■ MATERIAL TO PROCESS:
══════

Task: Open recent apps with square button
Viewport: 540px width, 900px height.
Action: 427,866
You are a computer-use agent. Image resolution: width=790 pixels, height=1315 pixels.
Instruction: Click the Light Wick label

══════

■ WHAT YOU ARE ASKED TO DO: Reprint the listing above. Keep every line exactly as it is.

■ EXERCISE RESULT:
Task: Open recent apps with square button
Viewport: 540px width, 900px height.
Action: 427,866
You are a computer-use agent. Image resolution: width=790 pixels, height=1315 pixels.
Instruction: Click the Light Wick label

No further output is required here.